Mr. Marre accumulated a host of directing credits over his long career, including the original productions of the musical Kismet, and Jerry Herman's first Broadway show, Milk and Honey. But it was Man of La Mancha, a tuneful telling of "Don Quixote," that came to define his career. He directed the New York premiere, which began far Off-Broadway at the ANTA Washington Square Theatre, in 1965, and eventually moved to three different Broadway theatres, before it closed in 1972.
The show began as a television drama called "I, Don Quixote," written by playwright Dale Wasserman. It was Mr. Marre who suggested the show be turned into a musical. Wasserman fashioned a story in which Cervantes, waiting in a prison cell to be tried by the Spanish Inquisition, tells his fellow inmates the story of Don Quixote. The show's simple storytelling and idealistic, yet charmingly foolish hero struck a chord with audiences, rendering the show an oft-revived classic, and transforming its central song, "The Impossible Dream," into a musical theatre anthem. Mr. Marre's wife, actress Joan Diener, played the lead female role of tavern wench Aldonza.

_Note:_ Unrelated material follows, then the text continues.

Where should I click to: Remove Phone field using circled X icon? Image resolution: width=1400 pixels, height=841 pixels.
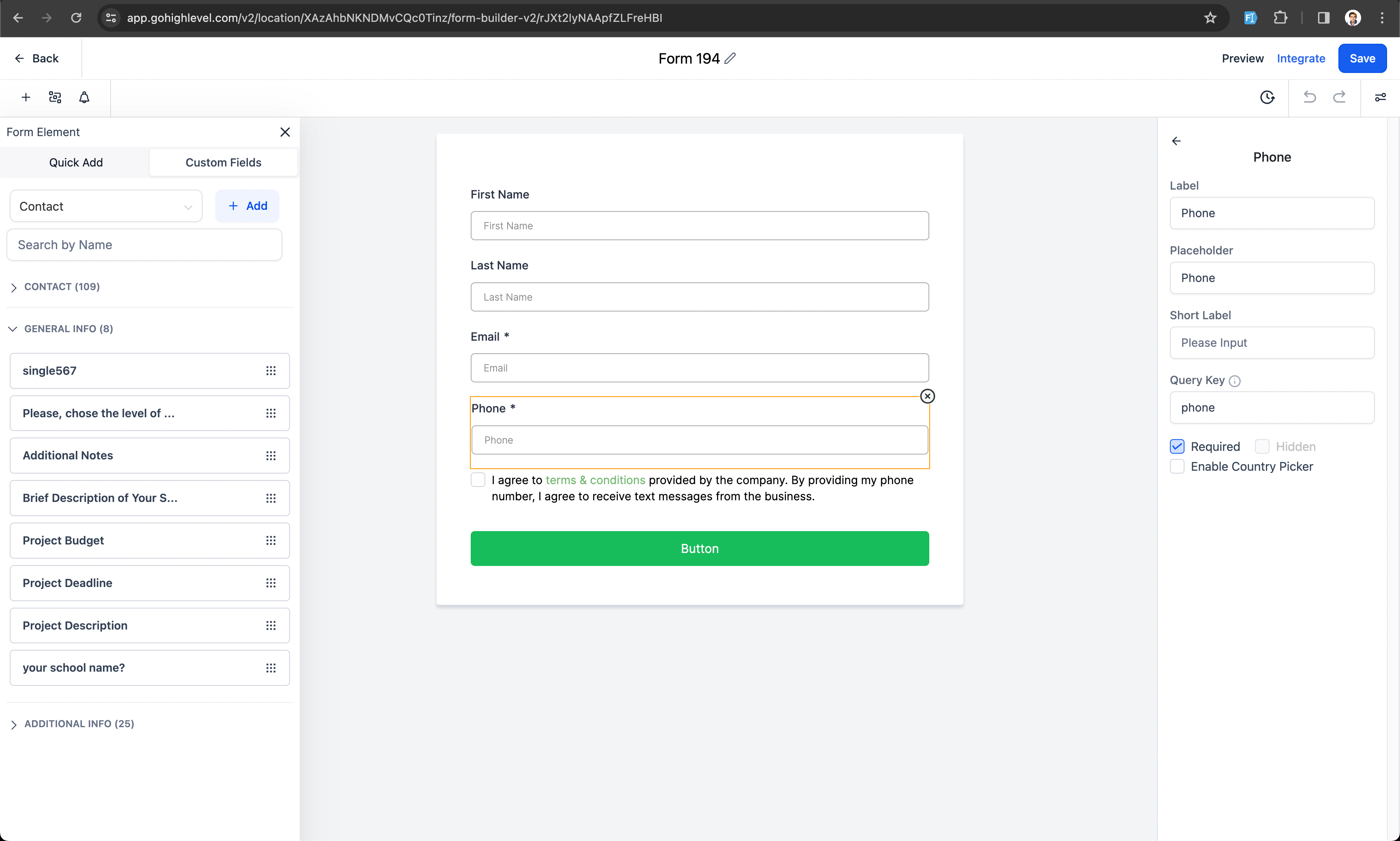pos(927,396)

In 1948, Mr. Marre was one of the co-founders of the Brattle Theatre in Cambridge, MA, which was one of the country's first classical repertory companies. In 1953, he was hired by Lincoln Kirstein to be the first artistic director of the New York City Drama Company at City Center, where he staged Love's Labour's Lost, The Merchant of Venice and Shaw's Misalliance, all in 1953.
In 1958, he directed At the Grand, a musical version of Vicki Baum's 1930 novel "Grand Hotel," in Los Angeles. The show never reached New York. However, a revamped version of the property, called Grand Hotel, and directed by Tommy Tune, landed on Broadway more than 30 years later.